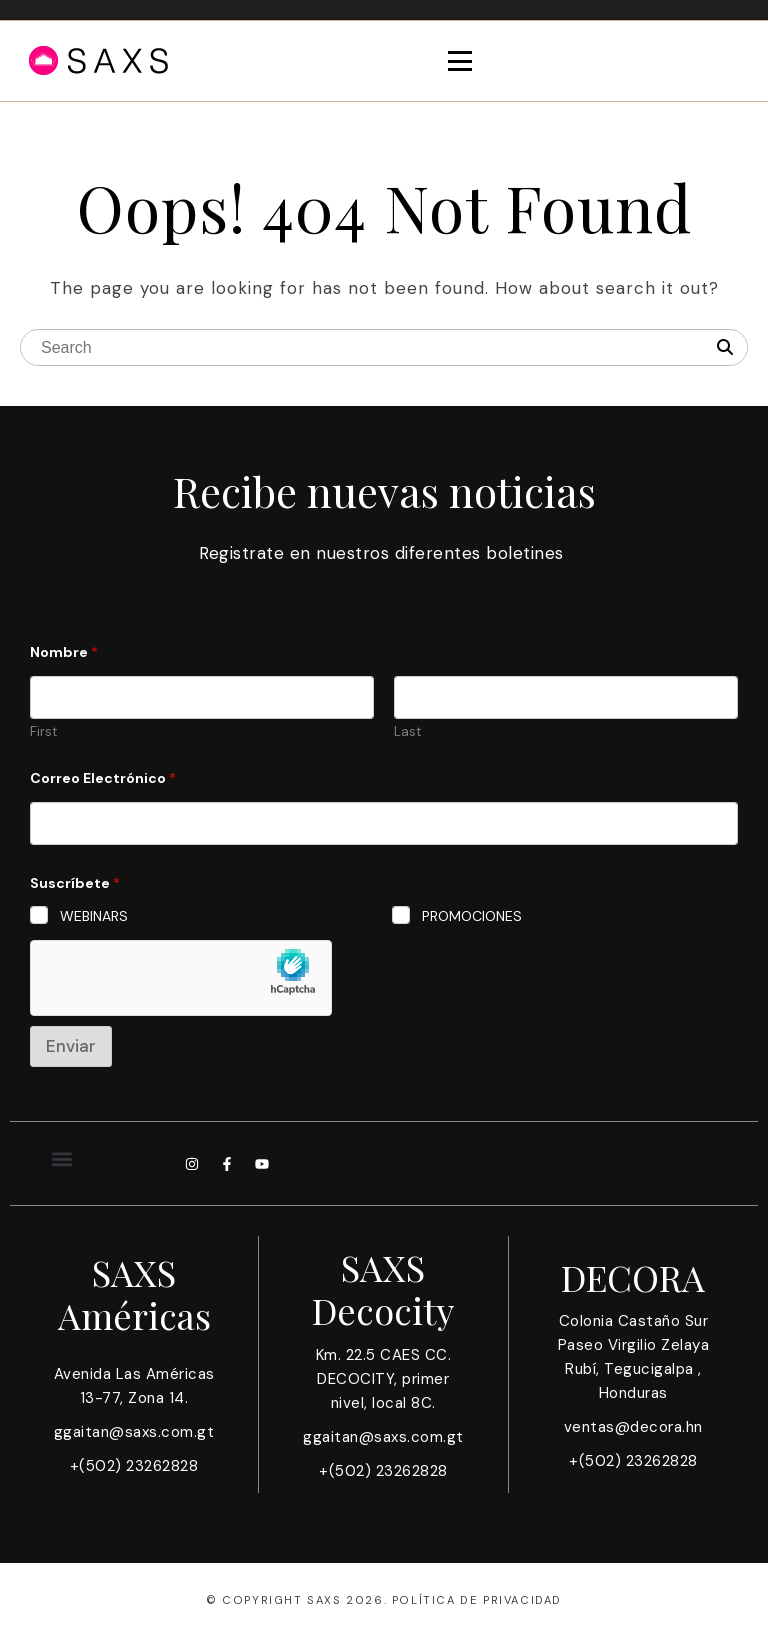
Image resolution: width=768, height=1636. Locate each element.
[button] (62, 1158)
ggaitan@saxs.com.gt (134, 1432)
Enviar (71, 1046)
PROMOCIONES (472, 916)
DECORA (633, 1277)
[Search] (725, 348)
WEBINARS (94, 916)
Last (407, 732)
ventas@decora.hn (633, 1427)
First (43, 732)
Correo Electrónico (103, 778)
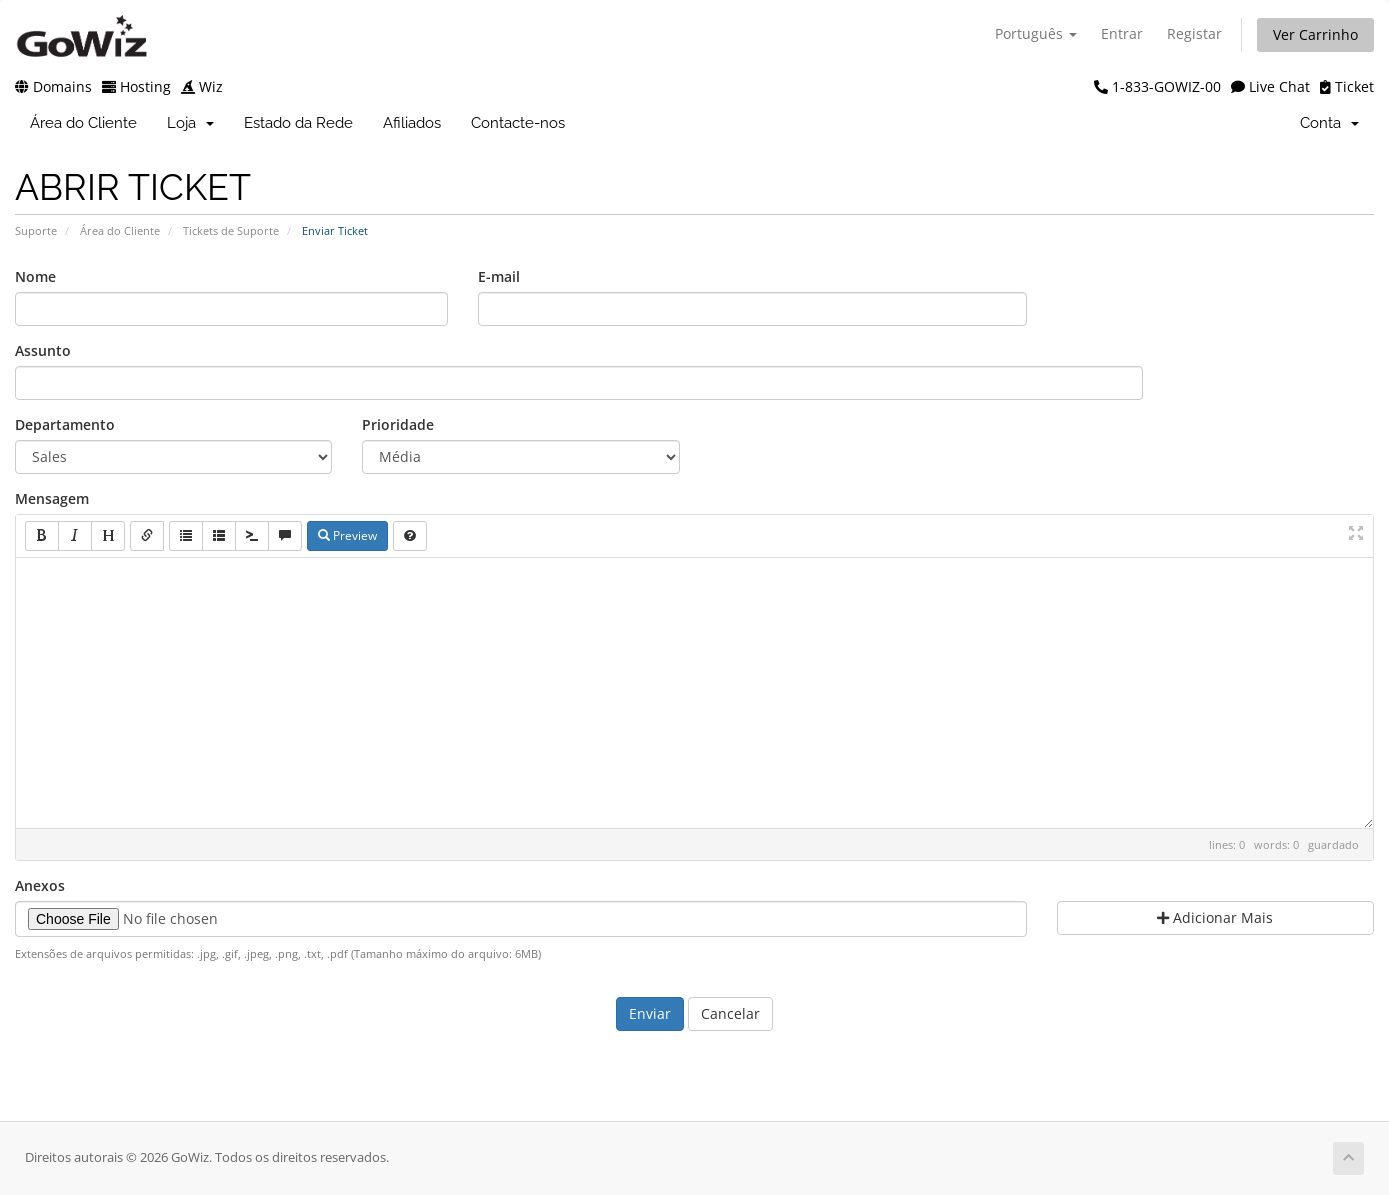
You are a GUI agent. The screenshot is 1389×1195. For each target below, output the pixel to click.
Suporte (36, 230)
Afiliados (412, 123)
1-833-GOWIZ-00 (1157, 86)
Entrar (1122, 33)
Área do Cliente (83, 123)
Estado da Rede (298, 123)
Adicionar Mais (1215, 917)
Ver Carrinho (1315, 34)
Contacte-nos (518, 123)
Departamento (65, 424)
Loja (190, 123)
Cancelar (730, 1013)
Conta (1329, 123)
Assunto (43, 350)
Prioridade (398, 424)
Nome (35, 276)
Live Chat (1270, 86)
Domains (53, 86)
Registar (1194, 33)
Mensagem (52, 498)
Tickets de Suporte (231, 230)
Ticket (1347, 86)
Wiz (202, 86)
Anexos (40, 885)
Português (1036, 33)
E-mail (499, 276)
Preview (347, 535)
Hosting (136, 86)
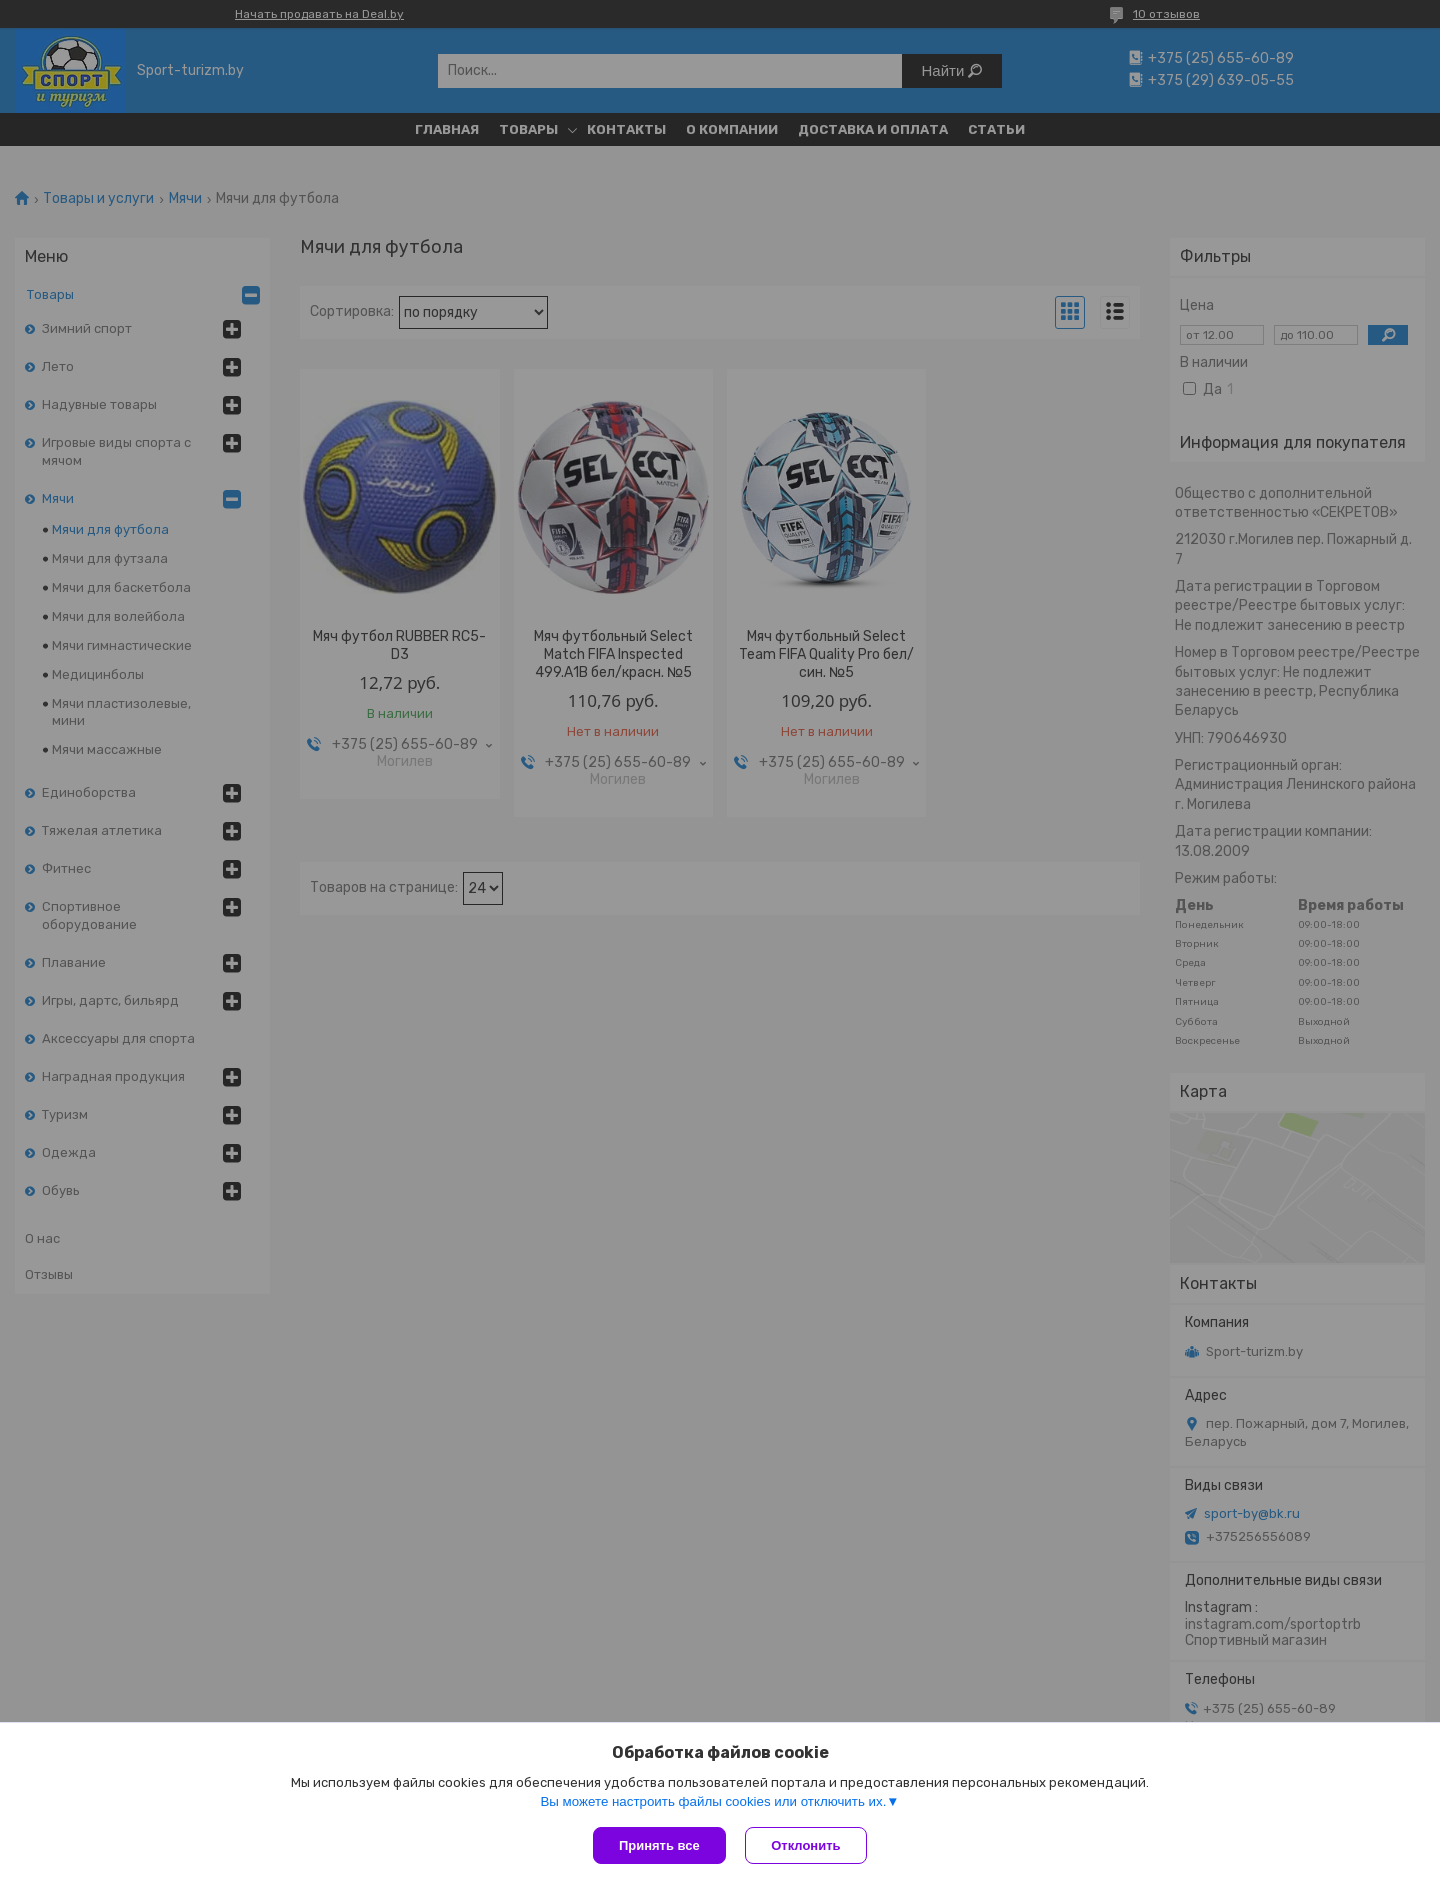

*Exercise goal*: Rescale the whole listing above by writing out every line again, requests included, with each coordinate in the answers multiplied by 2.6 and rounded to a whole number, halves rounding up. Keep the numbers in the requests as they are, and leave the pictures out of your answer.

*Task result*:
Image resolution: width=768, height=1636. Locate each element.
[button] (161, 3011)
ggaitan@saxs.com.gt (348, 3723)
Enviar (185, 2720)
PROMOCIONES (1227, 2382)
DECORA (1646, 3320)
[Search] (1885, 905)
WEBINARS (244, 2382)
Last (1058, 1903)
ventas@decora.hn (1646, 3710)
First (112, 1903)
Correo Electrónico (268, 2023)
You are a GUI agent. The screenshot is 1389×1195. For each target below, output the pixel to click.
Suporte (94, 598)
Afiliados (1071, 320)
1-833-GOWIZ-00 (3008, 224)
Entrar (2917, 86)
Área do Cliente (216, 320)
Estado da Rede (775, 320)
Adicionar Mais (3159, 2384)
Ver Carrinho (3419, 88)
Contacte-nos (1347, 320)
Departamento (169, 1102)
Loja (494, 320)
Cancelar (1898, 2634)
Conta (3455, 320)
Assunto (112, 910)
Prioridade (1035, 1102)
Nome (91, 718)
Live Chat (3302, 224)
Domains (138, 224)
Registar (3104, 86)
Mensagem (135, 1295)
Tickets de Suporte (601, 598)
Ticket (3502, 224)
Wiz (525, 224)
Anexos (104, 2301)
Português (2694, 86)
E-mail (1297, 718)
Preview (902, 1391)
Hosting (354, 224)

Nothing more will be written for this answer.